An Energy-Stable Scheme for Incompressible Navier-Stokes Equations with Periodically Updated Coefficient Matrix

TL;DR

This paper introduces an energy-stable numerical scheme for incompressible Navier-Stokes equations that uses periodically updated coefficient matrices to improve computational efficiency while maintaining accuracy and stability.

Contribution

The novel scheme combines the gPAV framework with periodic coefficient matrix updates, enabling efficient and stable simulations of Navier-Stokes equations with large time steps.

Findings

The scheme maintains energy stability with large time steps.

Periodic updates of the velocity coefficient matrix have minimal impact on computational cost.
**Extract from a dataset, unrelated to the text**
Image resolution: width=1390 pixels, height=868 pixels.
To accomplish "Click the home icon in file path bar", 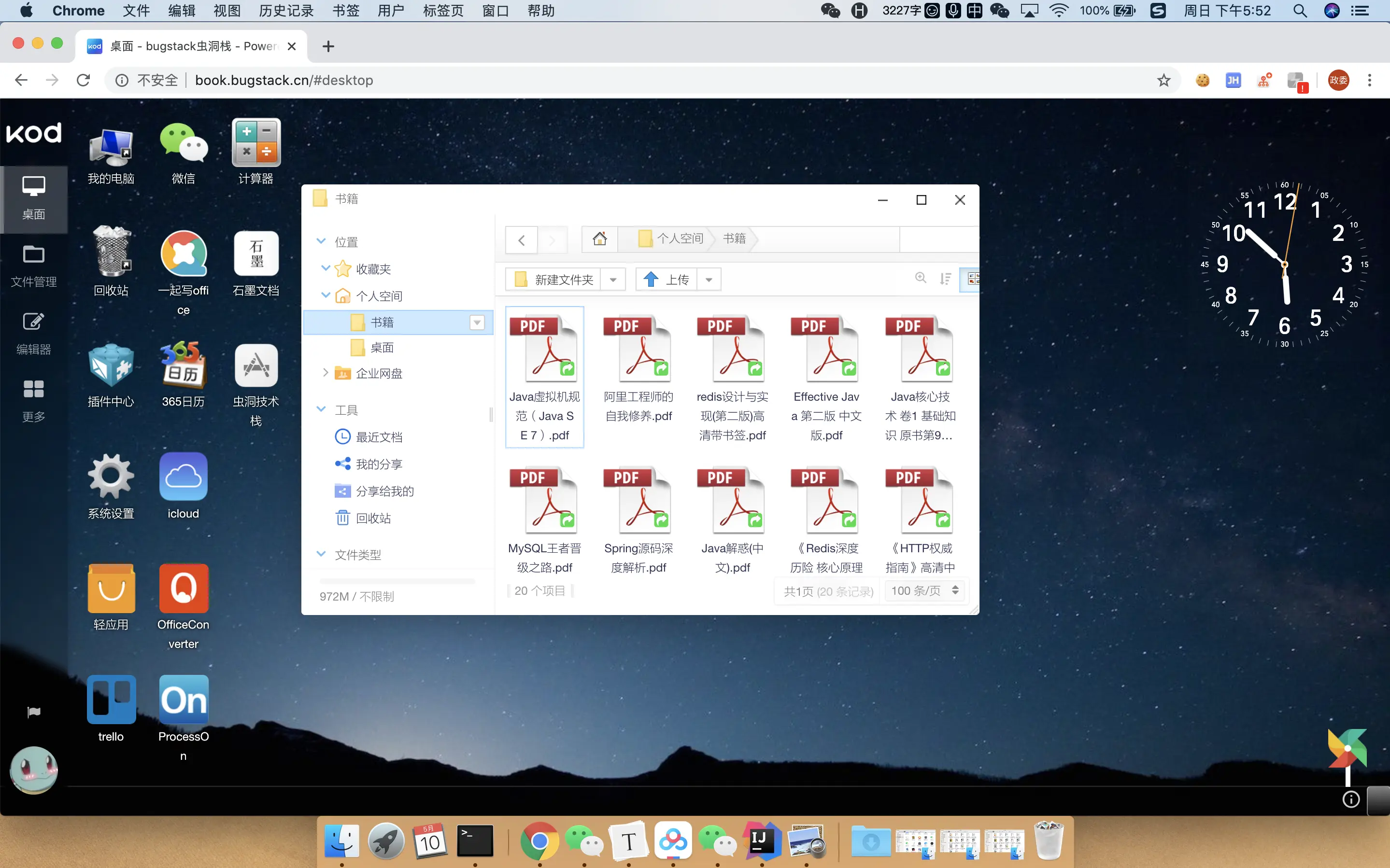I will (x=599, y=239).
Numerical experiments demonstrate the method's accuracy and efficiency.

Abstract

We present an energy-stable scheme for simulating the incompressible Navier-Stokes equations based on the generalized Positive Auxiliary Variable (gPAV) framework. In the gPAV-reformulated system the original nonlinear term is replaced by a linear term plus a correction term, where the correction term is put under control by an auxiliary variable. The proposed scheme incorporates a pressure-correction type strategy into the gPAV procedure, and it satisfies a discrete energy stability property. The scheme entails the computation of two copies of the velocity and pressure within a time step, by solving an individual de-coupled linear equation for each of these field variables. Upon discretization the pressure linear system involves a constant coefficient matrix that can be pre-computed, while the velocity linear system involves a coefficient matrix that is updated periodically, once every $k_0$ time steps in the current work, where $k_0$ is a user-specified integer. The auxiliary variable, being a scalar-valued number, is computed by a well-defined explicit formula, which guarantees the positivity of its computed values. It is observed that the current method can produce accurate simulation results at large (or fairly large) time step sizes for the incompressible Navier-Stokes equations. The impact of the periodic coefficient-matrix update on the overall cost of the method is observed to be small in typical numerical simulations. Several flow problems have been simulated to demonstrate the accuracy and performance of the method developed herein.